→ **Extracted data**:
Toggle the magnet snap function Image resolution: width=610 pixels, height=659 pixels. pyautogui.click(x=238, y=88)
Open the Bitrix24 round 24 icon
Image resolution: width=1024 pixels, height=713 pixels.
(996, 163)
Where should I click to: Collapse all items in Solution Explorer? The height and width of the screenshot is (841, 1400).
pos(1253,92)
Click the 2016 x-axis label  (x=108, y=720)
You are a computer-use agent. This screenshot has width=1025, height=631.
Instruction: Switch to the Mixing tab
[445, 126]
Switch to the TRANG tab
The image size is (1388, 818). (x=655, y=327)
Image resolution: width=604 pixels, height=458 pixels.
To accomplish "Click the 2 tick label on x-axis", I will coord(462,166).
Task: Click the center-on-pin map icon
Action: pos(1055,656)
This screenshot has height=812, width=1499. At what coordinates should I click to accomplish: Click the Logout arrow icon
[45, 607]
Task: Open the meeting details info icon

→ **Exercise details**: Copy everything from the item containing "This screenshot has height=812, width=1499." down to the last of the items, requests included, and increase every coordinate in the answers by 4.

→ **Answer in full**:
This screenshot has height=812, width=1499. At what coordinates should I click to accomplish: Click the Logout arrow icon
[49, 611]
Task: Open the meeting details info icon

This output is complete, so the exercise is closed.